> WHAT TO PRODUCE
Copy out exactly, and only, the lines from the one containing "This screenshot has width=1280, height=720." through the end of the entries. No pictures.

> THE INPUT
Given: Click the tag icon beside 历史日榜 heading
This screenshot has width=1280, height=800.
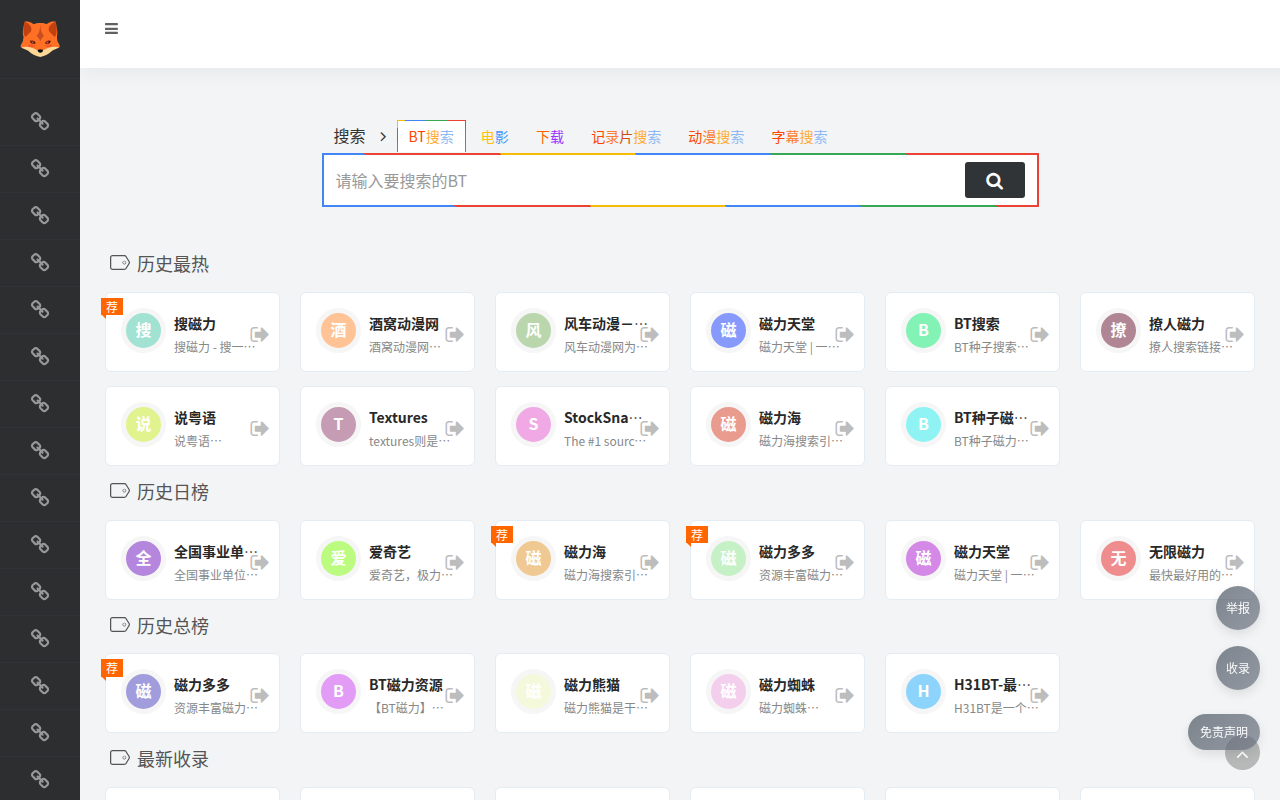Looking at the screenshot, I should click(119, 491).
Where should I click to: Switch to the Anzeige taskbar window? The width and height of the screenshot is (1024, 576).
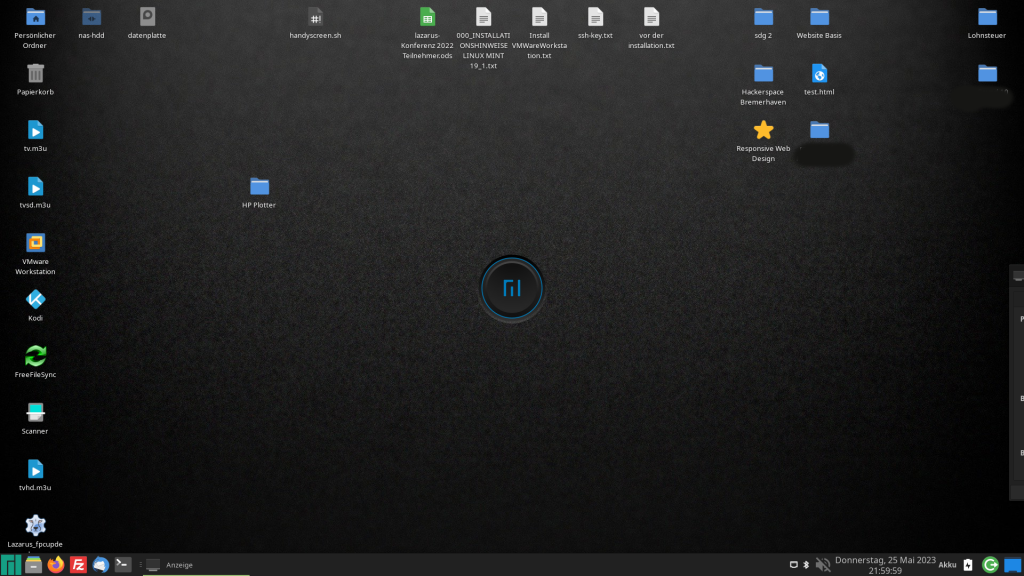[x=180, y=565]
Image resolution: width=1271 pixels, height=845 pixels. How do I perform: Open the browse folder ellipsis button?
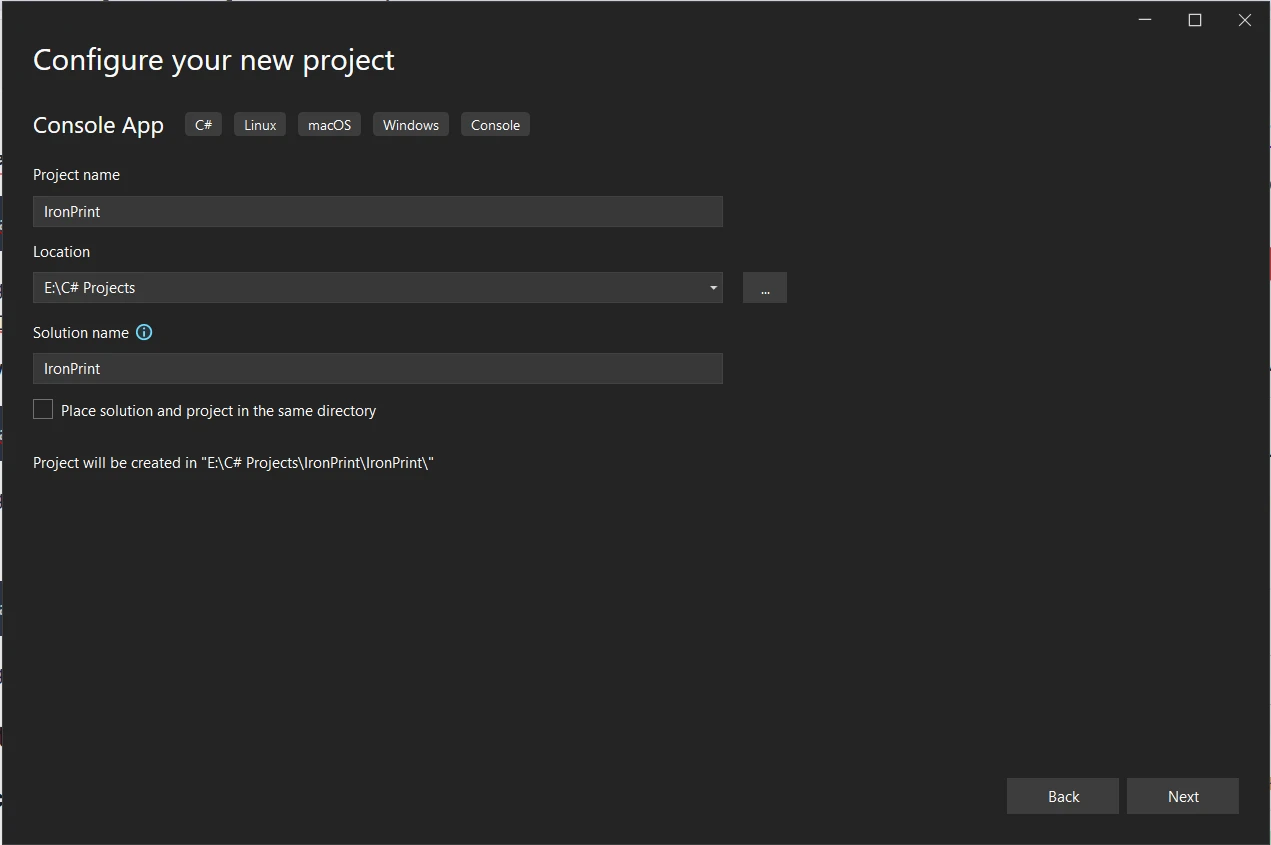[x=765, y=288]
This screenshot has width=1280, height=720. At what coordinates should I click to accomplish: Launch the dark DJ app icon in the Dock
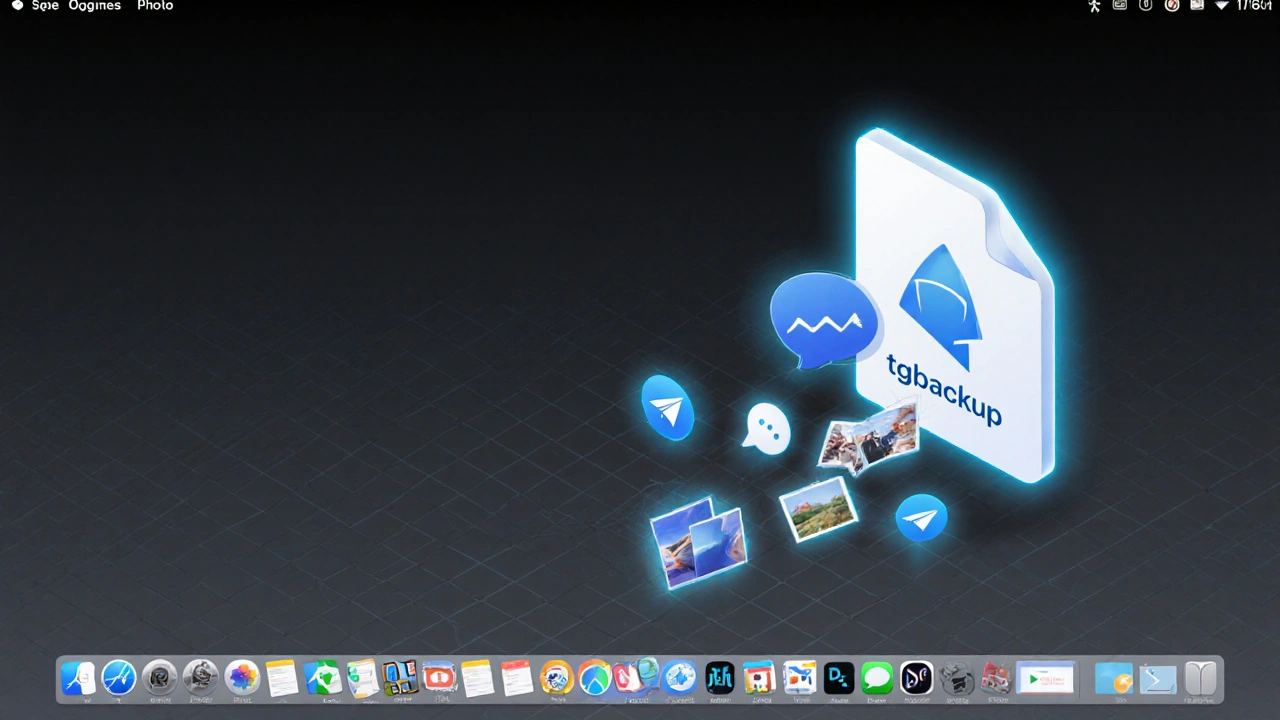[839, 678]
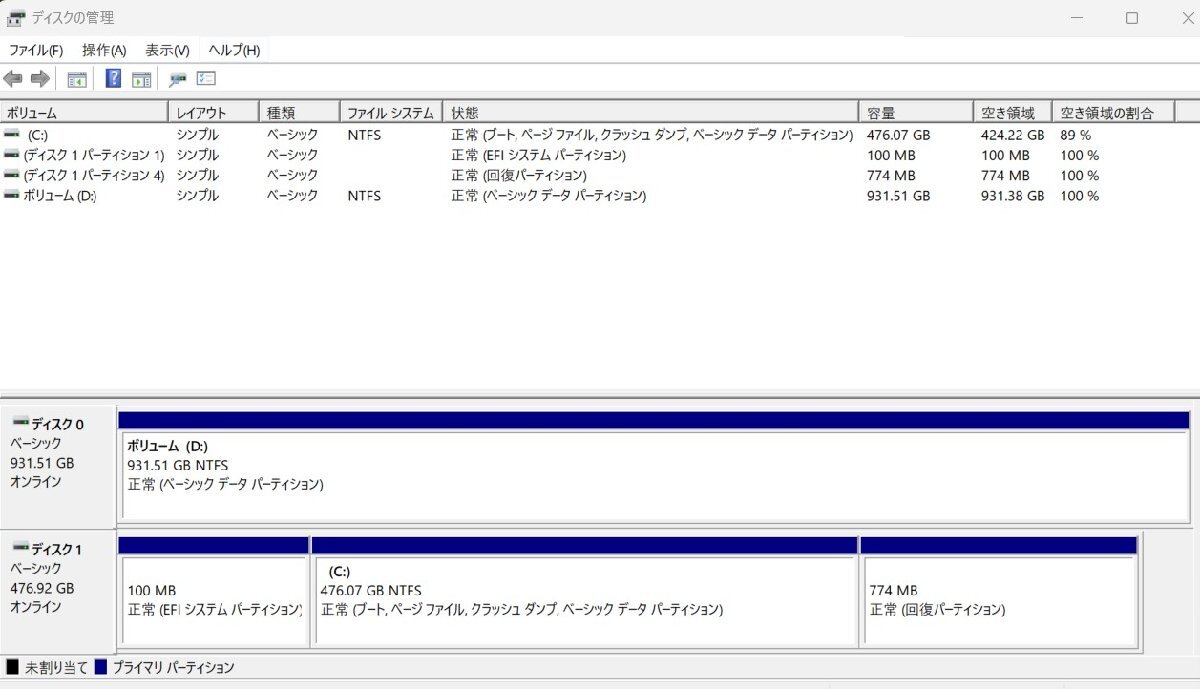Image resolution: width=1200 pixels, height=689 pixels.
Task: Open the ヘルプ menu
Action: pos(232,49)
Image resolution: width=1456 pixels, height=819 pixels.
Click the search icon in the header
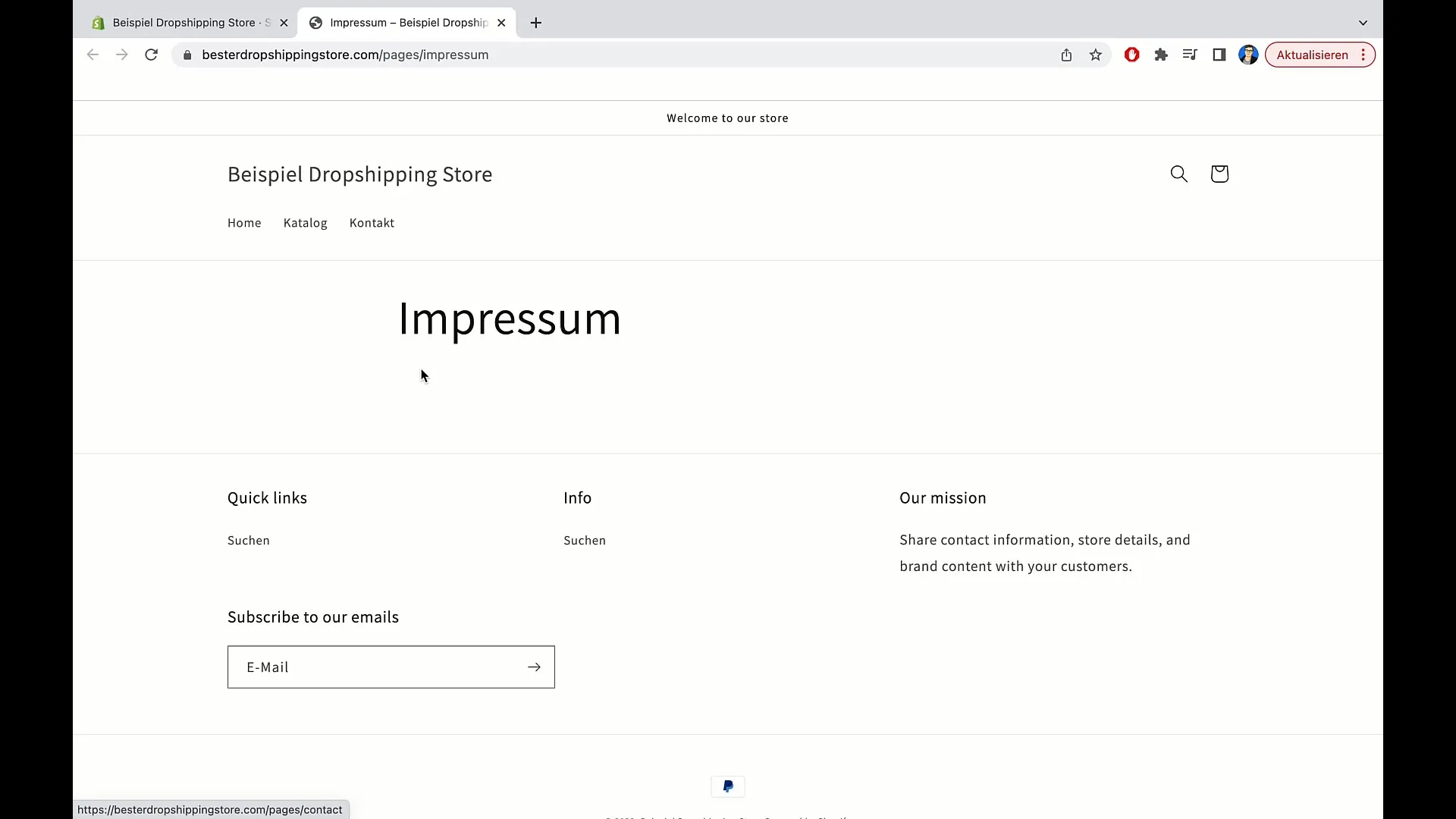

> ANSWER TO THE EXERCISE
This screenshot has width=1280, height=720. At what coordinates should I click to accomplish: Launch the dark DJ app icon in the Dock
[839, 678]
Image resolution: width=1200 pixels, height=689 pixels.
Task: Open the ヘルプ menu
Action: pos(232,49)
Image resolution: width=1456 pixels, height=819 pixels.
Click the search icon in the header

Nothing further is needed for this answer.